Coordinates of point on cubic bezier in Javascript

59 Views Asked by At

I'm trying to create a JS function that will return a Y coordinate on a cubic bezier given the X coordinate. Here's what I have:

function pointOnBezier(t, p0, p1, p2, p3) {
   var x = Math.pow(1-t,3) * p0[0] + 3 * t * Math.pow(1 - t, 2) * p1[0] + 3 * t * t * (1 - t) * p2[0] + t * t * t * p3[0];
   var y = Math.pow(1-t,3) * p0[1] + 3 * t * Math.pow(1 - t, 2) * p1[1] + 3 * t * t * (1 - t) * p2[1] + t * t * t * p3[1];
  return [x, y];
}

console.log(0.25, pointOnBezier(0.25, [0,0], [0.5, 0.5], [0.5, 0.5], [1.0, 1.0]));
console.log(0.5, pointOnBezier(0.5, [0,0], [0.5, 0.5], [0.5, 0.5], [1.0, 1.0]));
console.log(0.75, pointOnBezier(0.75, [0,0], [0.5, 0.5], [0.5, 0.5], [1.0, 1.0]));

I included the three test values. If you run the code, the expected results of t=0.25 and t=0.75 is a value of 0.25 and 0.75 but it's returning 0.3 and 0.7.

Can anyone see the problem with the calculations?

Edit: while similar to other questions, I've looked at the answers there and so far I haven't found a working solution plus the discussion has continued about the merits of two common techniques.

1

There are 1 best solutions below

15
Guillaume Brunerie On

There are three values involved in such Bezier curves: t which is the input to the function, and x and y which are the output. Your code returns the value of x and y for a given value of t, but there is no reason t would be related to x in any obvious way.
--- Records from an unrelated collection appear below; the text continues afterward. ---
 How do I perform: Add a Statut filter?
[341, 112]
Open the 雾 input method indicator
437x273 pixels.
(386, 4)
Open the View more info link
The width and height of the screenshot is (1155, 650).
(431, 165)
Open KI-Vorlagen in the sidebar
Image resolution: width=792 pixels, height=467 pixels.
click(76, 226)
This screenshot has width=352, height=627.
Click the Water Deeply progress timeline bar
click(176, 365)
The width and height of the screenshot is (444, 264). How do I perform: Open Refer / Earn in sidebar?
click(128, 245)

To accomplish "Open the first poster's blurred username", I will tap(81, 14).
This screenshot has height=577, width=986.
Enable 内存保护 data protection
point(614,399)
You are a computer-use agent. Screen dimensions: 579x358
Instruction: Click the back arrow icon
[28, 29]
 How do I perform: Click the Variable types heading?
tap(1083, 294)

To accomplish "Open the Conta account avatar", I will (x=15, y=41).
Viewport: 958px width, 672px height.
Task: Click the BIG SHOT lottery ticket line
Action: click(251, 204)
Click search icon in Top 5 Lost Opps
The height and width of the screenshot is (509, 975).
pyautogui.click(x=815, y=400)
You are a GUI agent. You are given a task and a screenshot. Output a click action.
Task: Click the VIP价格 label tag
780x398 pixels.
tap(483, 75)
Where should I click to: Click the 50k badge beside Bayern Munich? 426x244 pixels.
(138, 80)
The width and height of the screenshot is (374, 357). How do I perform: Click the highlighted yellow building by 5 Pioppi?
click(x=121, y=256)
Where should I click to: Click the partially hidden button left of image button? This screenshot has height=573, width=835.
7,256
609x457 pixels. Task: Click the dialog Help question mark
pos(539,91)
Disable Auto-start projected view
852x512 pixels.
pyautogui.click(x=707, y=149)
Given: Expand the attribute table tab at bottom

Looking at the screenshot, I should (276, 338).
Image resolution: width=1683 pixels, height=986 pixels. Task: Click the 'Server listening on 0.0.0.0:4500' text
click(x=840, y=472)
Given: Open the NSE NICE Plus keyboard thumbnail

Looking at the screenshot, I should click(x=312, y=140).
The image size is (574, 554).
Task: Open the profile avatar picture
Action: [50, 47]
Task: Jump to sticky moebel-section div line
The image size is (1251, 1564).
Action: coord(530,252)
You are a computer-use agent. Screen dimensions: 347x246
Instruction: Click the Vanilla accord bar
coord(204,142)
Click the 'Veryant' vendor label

Generally speaking it is easy to get x and y from t (your code), but it is more complicated to get y from x. The only One way to do it is by binary search: try some values of t until you get close enough to the desired x, which also gets you the y you are looking for.

Example code (untested and assuming the bezier curve is increasing):

const EPSILON = 0.00001;
const getY = (x, p0, p1, p2, p3) => {
    let minT = 0;
    let maxT = 1;
    while (maxT - minT > EPSILON) {
        const t = (minT + maxT) / 2;
        const newX = pointOnBezier(t, p0, p1, p2, p3)[0];
        if (newX > x) {
            maxT = t;
        } else {
            minT = t;
        } 
    }
    return pointOnBezier(minT, p0, p1, p2, p3)[1];
};

Edit: As mentioned in the comments, another way to do it without binary search would be to solve the third degree equation mathematically to directly get the correct value of t, and then calculate the corresponding y. However this would most likely lead to significantly more complicated code, for no clear benefit.